Hello everyone!
I have paired-end human RNA-seq data mapped with Tophat2 and I want to perform differential expression analysis. I know my data have quite high level of ribosomal RNA contamination, so I want to deal with it.
When using cuffidiff, there is this -M/--mask-file option that allows me to support cuffdiff with "filter" .gtf file. I downloaded such file (rRNA + tRNA + mtRNA) from UCSC genome browser and everything worked fine.
Now I want to perform the same analysis using htseq-count + deseq2 and I wander - is there such easy way to deal with rRNA contamination in this case? After lots of googling, I have 3 ideas:
a) Use htseq-count with .gtf file that simply does not contain rRNA genes
b) Take .fastq files with reads, map them to my "filter.gtf" file first, then take only unmapped reads and map them to reference, use resulting .bam for analysis
c) Subtract reads mapping to regions in my "filter.gtf" from my sample .bam file.
What I've already tried:
a) I don't have such such .gtf file. I use hg19 reference downloaded from here: http://tophat.cbcb.umd.edu/igenomes.shtml which seems to contain rRNA genes.

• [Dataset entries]

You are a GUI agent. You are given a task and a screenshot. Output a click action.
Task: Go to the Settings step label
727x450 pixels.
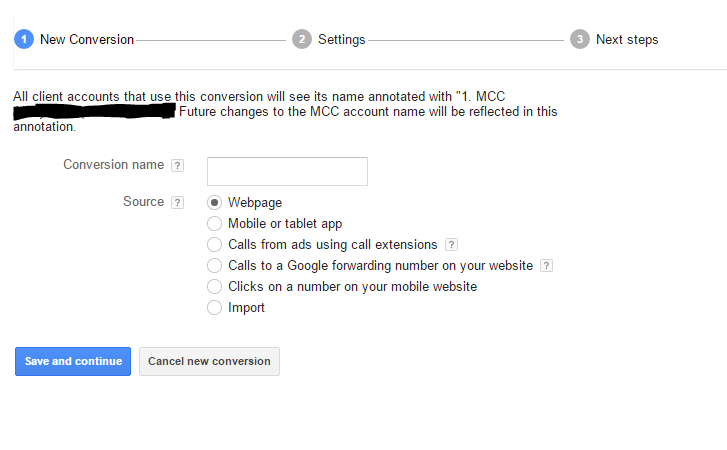(x=341, y=40)
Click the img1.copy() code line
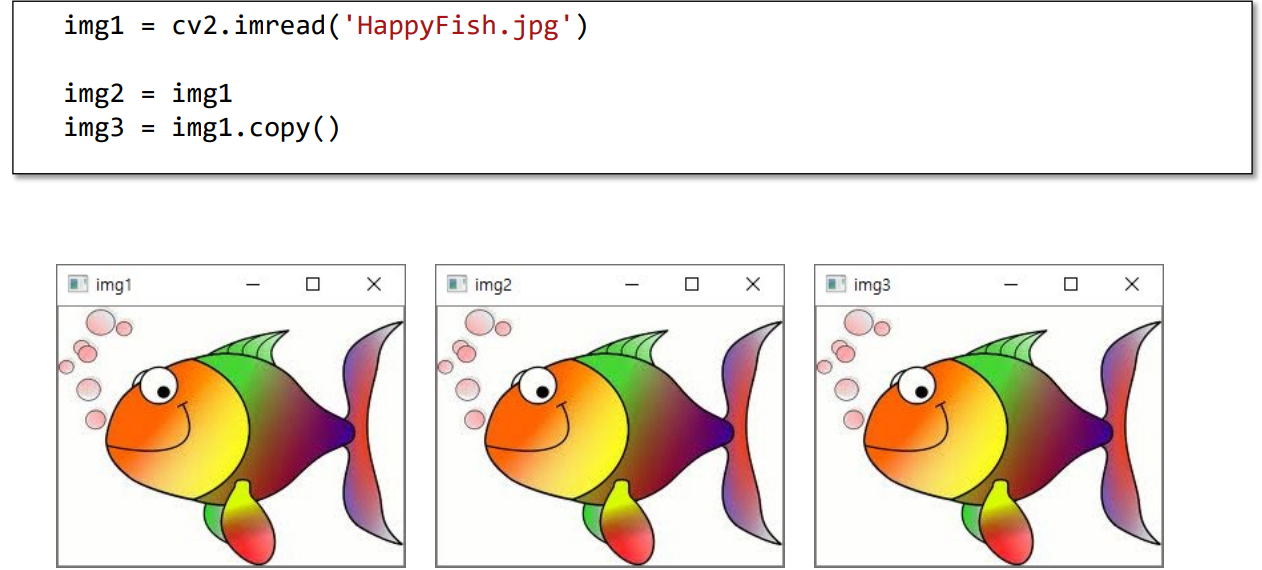This screenshot has width=1262, height=570. pyautogui.click(x=202, y=128)
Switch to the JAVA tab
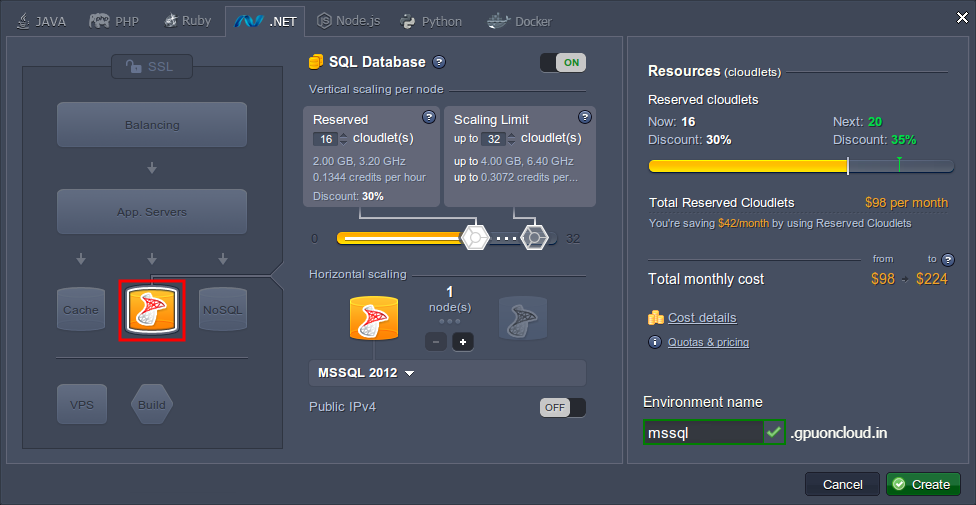The image size is (976, 505). pyautogui.click(x=43, y=21)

• [DIRECTIONS]
#1 Answer these questions about the RNA-seq forum post:
(a) Which tool was used to map the paired-end reads?
(b) Where was the filter .gtf file with rRNA, tRNA and mtRNA downloaded from?
(c) Which reference does the poster use?
#2 Output the part of the RNA-seq forum post from "Now I want to" up to and including "contain rRNA genes.", without changing any words.
The dataset entries stand apart from the RNA-seq forum post and are separate material.

• [ANSWERS BY ITEM NUMBER]
#1
(a) Tophat2
(b) The UCSC genome browser
(c) hg19

#2
Now I want to perform the same analysis using htseq-count + deseq2 and I wander - is there such easy way to deal with rRNA contamination in this case? After lots of googling, I have 3 ideas:
a) Use htseq-count with .gtf file that simply does not contain rRNA genes
b) Take .fastq files with reads, map them to my "filter.gtf" file first, then take only unmapped reads and map them to reference, use resulting .bam for analysis
c) Subtract reads mapping to regions in my "filter.gtf" from my sample .bam file.
What I've already tried:
a) I don't have such such .gtf file. I use hg19 reference downloaded from here: http://tophat.cbcb.umd.edu/igenomes.shtml which seems to contain rRNA genes.